(DATA PROVIDED begins)

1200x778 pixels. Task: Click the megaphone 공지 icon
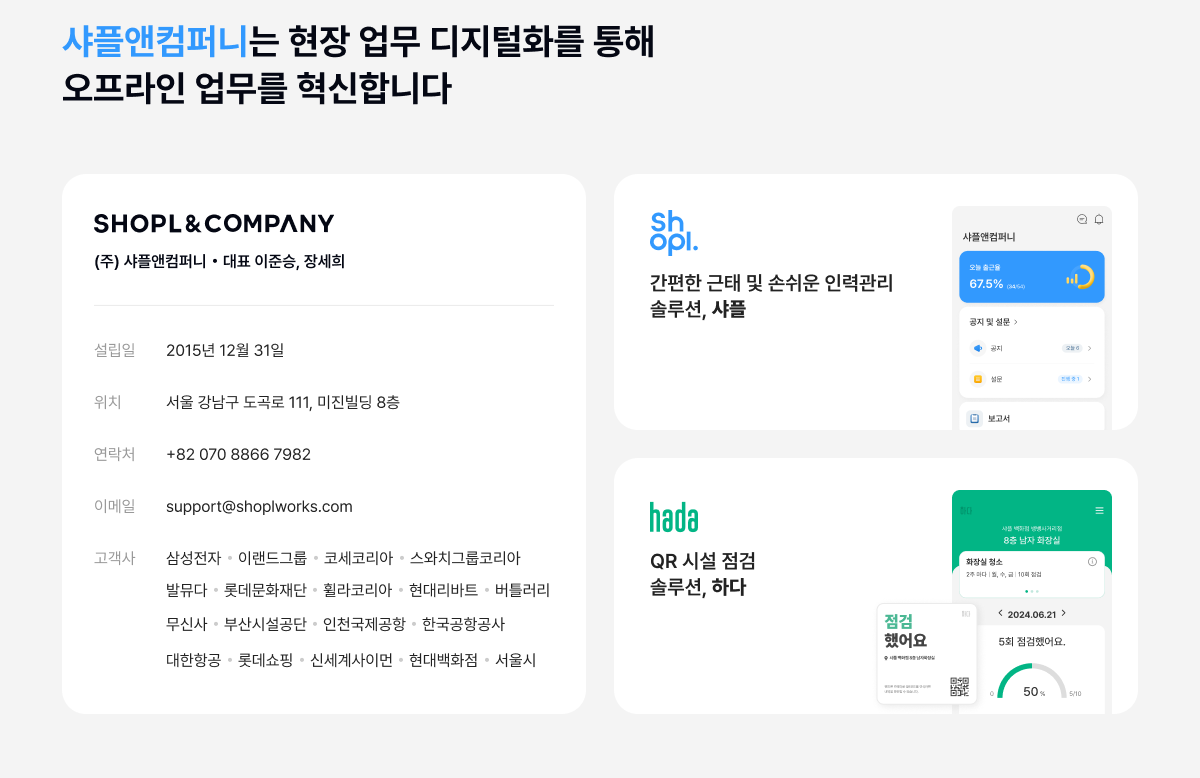pos(978,348)
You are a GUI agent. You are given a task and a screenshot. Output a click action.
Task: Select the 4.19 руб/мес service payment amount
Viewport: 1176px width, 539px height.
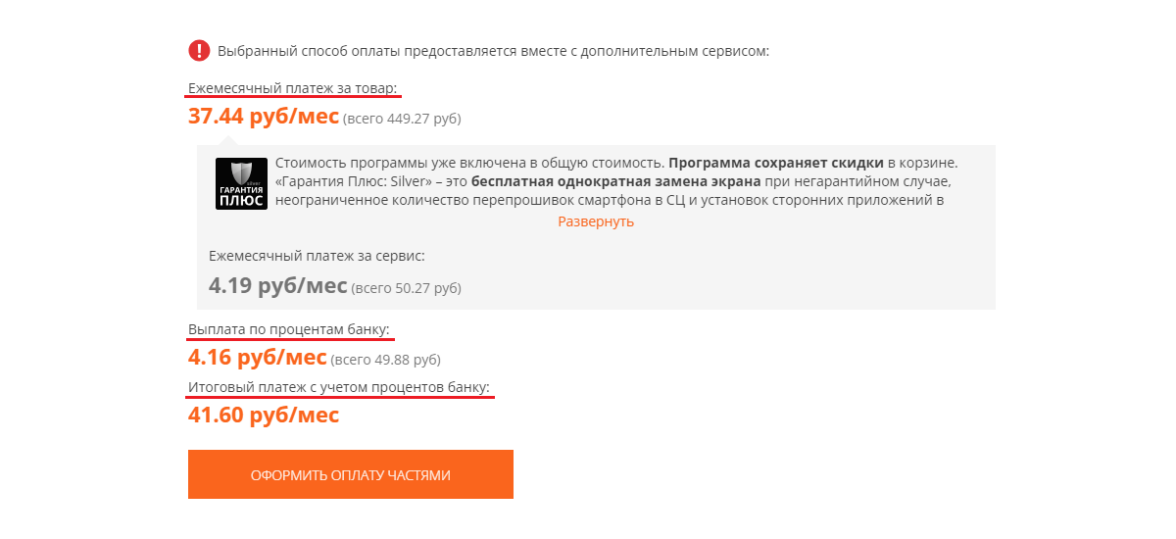(x=277, y=286)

(DATA PROVIDED ends)

§ EXERCISE AIM:
Every entry must be reproduced exactly, with the images left out.

§ SOLUTION TO THIS TASK:
1200x778 pixels. Task: Click the megaphone 공지 icon
pos(978,348)
You are a GUI agent. You are given a task and a screenshot. Output a click action.
Task: Select the 4.19 руб/мес service payment amount
Viewport: 1176px width, 539px height.
(x=277, y=286)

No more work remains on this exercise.